→ Brief: What you give back should be exactly the lines from the one with "This screenshot has width=669, height=383." through the end of the data, without the pictures.
»»
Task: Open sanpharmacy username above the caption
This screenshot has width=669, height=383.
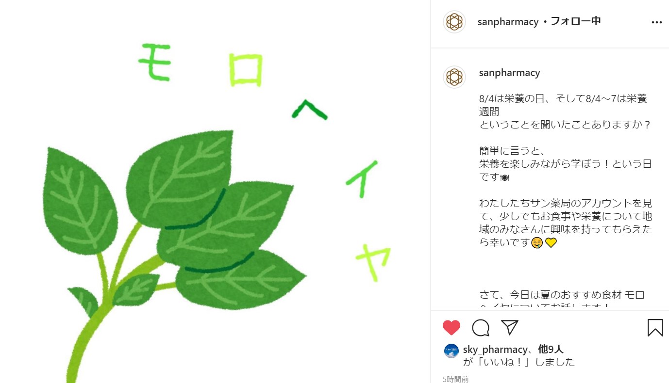Action: click(x=510, y=73)
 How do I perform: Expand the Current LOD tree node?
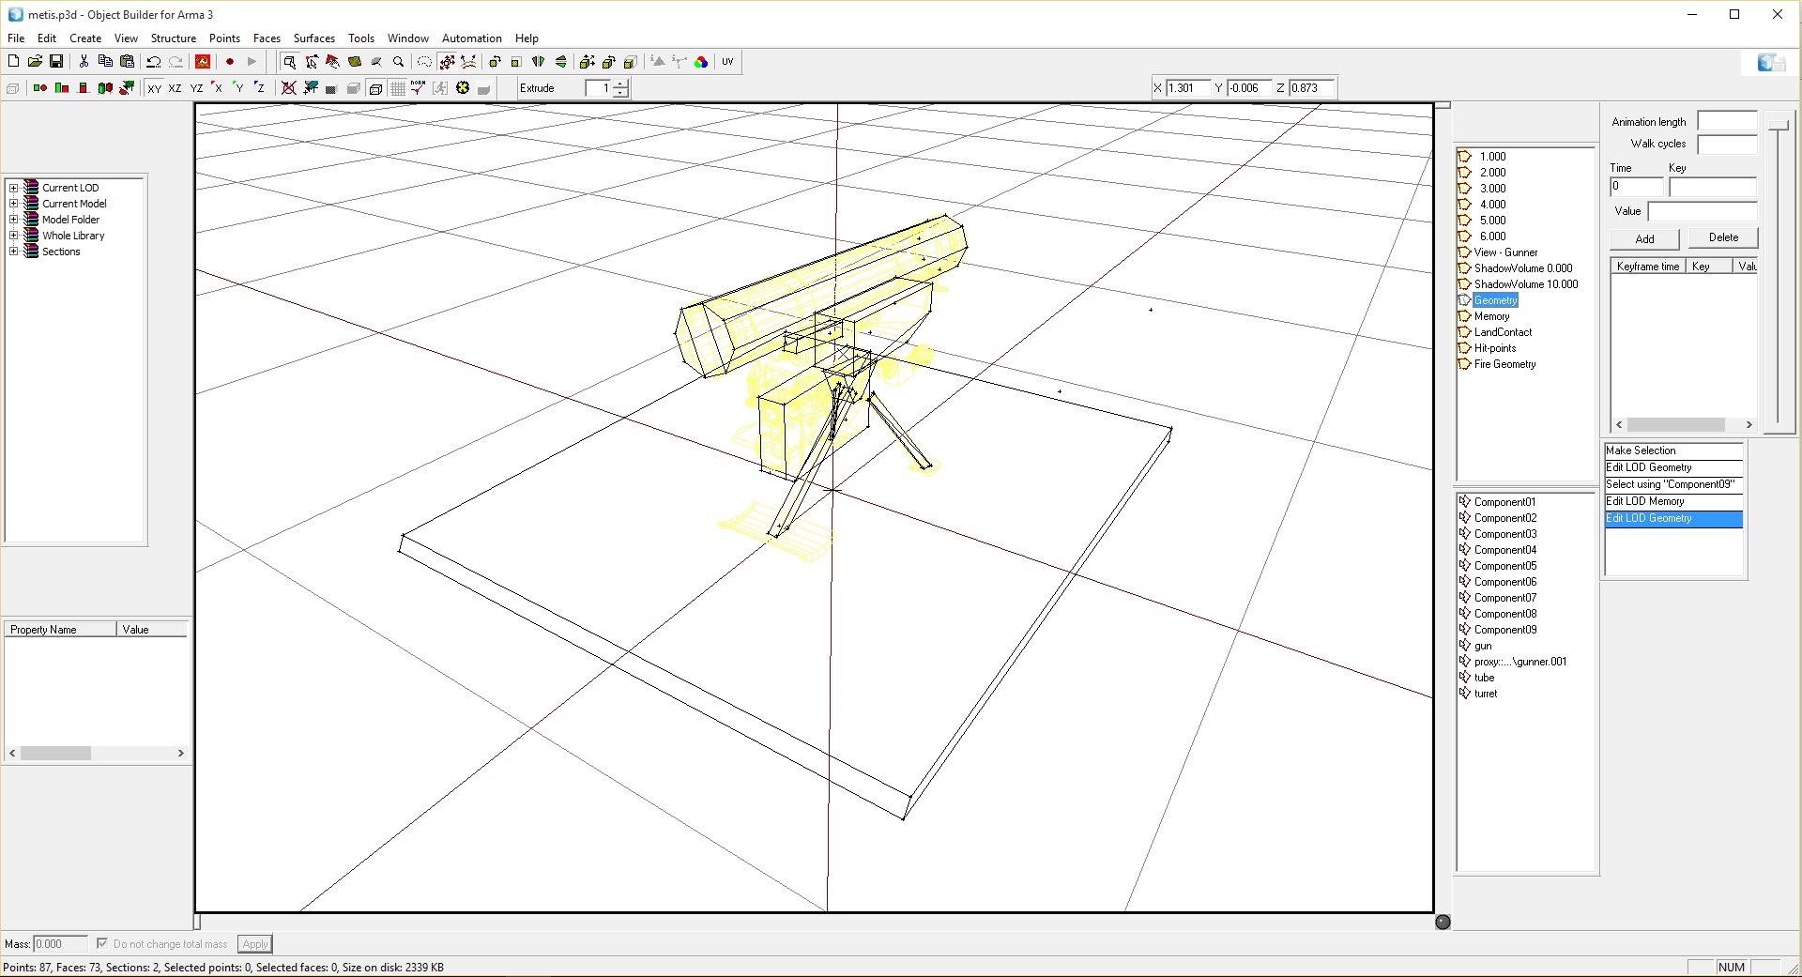pyautogui.click(x=14, y=188)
««
→ The completed task:
This screenshot has width=669, height=383.
Action: click(x=510, y=73)
 How do I perform: Expand the Current LOD tree node?
pyautogui.click(x=14, y=188)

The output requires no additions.